Living abroad, especially to begin with, is not easy. There are languages to learn, jobs to find, friends to make. You’re scared to leave your apartment in case a stranger bamboozles you with an indecipherable question like, “Have you got the time?” The upside is that you often get plenty of time alone, and this loneliness is quite unique. That 24-hour friend of your native country, the TV, becomes a box of babbling nonsense, while the pub is filled with weird foreigners looking to trip you up with odd cultural differences. In times like these, the one buddy you can rely to keep you company is your muse. Happily, it doesn’t want you to drink beer, play pool or go shopping. It wants you to write.

© Unlisted Sightings
When I left the UK, I intended to be away for a year. Twelve years later, I’m yet to move back. Don’t get me wrong, I love dear old Blighty. In fact, I probably love it more now than I ever did when I lived there. Why? Because, as the Thais like to say, it’s same-same, but different. And therein lies another key reason why living abroad is so good for your writing. Things you’ve known your whole life suddenly come alive in glorious Technicolor.
Take fish and chips. Nowadays, if I write about them I’m instantly titillated by the glorious imagined scent of salt and vinegar. I can hear the oil sizzling, spitting, and spluttering, and I can feel the oh-so-wonderful crunch as I bite into succulent, batter-encrusted cod. The reality of English fish and chips could never be as pleasurable for me as the act of writing about my memory of them.

© j.o.h.n. walker
In 2001, I was a product of Thatcher’s Britain. Greed was good. Money was king and screw everyone else, Jack. More than thirty countries and six continents later, my philosophy on life has changed drastically. I’ve been called everything from tree-hugger to Communist, but although I’m neither, I now have much more in common with Gandhi than with the Iron Lady. Living abroad has changed the way I think about life. It has created inner conflicts and domestic dramas in my head. I hardly recognise the old me, although my muse still likes to go and visit him sometimes to feed the troll and see what he spews out.
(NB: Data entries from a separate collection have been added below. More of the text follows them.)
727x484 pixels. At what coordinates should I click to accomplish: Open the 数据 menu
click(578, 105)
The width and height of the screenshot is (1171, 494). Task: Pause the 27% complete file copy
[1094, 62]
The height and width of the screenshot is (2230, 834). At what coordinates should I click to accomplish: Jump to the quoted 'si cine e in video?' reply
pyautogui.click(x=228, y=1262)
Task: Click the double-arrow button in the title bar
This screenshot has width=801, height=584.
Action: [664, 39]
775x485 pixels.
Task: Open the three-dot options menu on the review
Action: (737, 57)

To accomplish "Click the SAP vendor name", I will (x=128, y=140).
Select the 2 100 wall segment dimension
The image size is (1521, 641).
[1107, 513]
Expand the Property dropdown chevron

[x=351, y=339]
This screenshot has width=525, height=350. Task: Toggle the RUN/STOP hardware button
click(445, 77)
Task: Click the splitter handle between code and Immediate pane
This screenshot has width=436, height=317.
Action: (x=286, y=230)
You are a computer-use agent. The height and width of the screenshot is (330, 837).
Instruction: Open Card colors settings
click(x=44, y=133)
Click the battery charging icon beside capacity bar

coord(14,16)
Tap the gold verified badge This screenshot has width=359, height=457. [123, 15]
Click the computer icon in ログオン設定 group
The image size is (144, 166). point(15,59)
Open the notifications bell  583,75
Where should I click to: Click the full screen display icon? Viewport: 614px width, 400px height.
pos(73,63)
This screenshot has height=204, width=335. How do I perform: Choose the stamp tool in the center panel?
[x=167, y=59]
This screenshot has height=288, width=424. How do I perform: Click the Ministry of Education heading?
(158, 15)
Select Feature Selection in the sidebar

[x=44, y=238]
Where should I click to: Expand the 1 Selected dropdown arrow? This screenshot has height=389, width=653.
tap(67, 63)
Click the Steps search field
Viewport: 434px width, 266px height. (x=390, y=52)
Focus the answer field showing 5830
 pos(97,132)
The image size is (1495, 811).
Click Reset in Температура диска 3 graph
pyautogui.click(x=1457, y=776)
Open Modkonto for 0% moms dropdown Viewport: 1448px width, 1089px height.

Simply put, living abroad turns you into someone very different, and that makes it easier for you to relate to your characters, no matter who they are.
Those are my five reasons. You’ve probably got others. But there’s one thing everyone can agree on. If you travel, your muse is sure to follow. Mine made its first appearance on the back seat of a bus from Bangkok to Chiang Mai, clicking his fingers, Grease style, to Thai pop. Since then it’s come and gone, but it’s never truly left. I like to think that’s because, like the littlest hobo, we just keep moving on.
Since leaving the English county of Suffolk, Joel Willans has lived in London, Vancouver, Helsinki and the Peruvian village of Andahuaylas. A partner at the communications agency Ink Tank, his prize-winning stories have been broadcast on BBC radio and published in dozens of magazines and anthologies worldwide. His debut short story collection, SPELLBOUND: Stories of Women’s Magic over Men, was published by Route in December 2012.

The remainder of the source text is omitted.